» Task instructions
The lines below starting at the line containing "Task: Open the calendar sidebar icon" and ending at the line containing "The height and" are to be repeated exactly, with both ends kept and nothing else added.

» Records for the exercise
+ + +

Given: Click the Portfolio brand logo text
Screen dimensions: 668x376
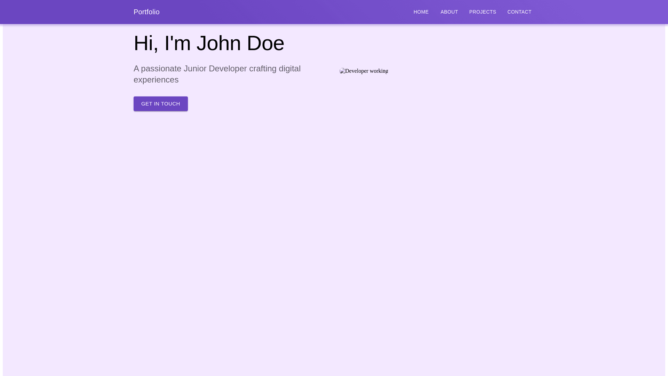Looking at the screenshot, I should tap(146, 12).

+ + +

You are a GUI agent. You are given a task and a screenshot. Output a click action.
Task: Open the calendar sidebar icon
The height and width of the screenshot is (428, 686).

+ + +

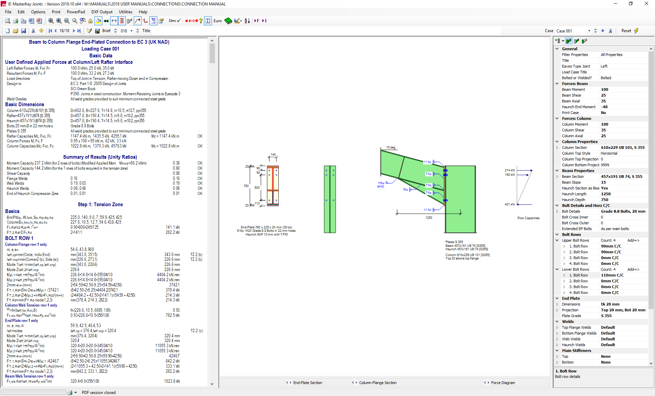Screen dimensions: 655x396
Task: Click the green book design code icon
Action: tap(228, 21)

+ + +

» Answer to the exercise
Task: Open the calendar sidebar icon
The height and width of the screenshot is (428, 686).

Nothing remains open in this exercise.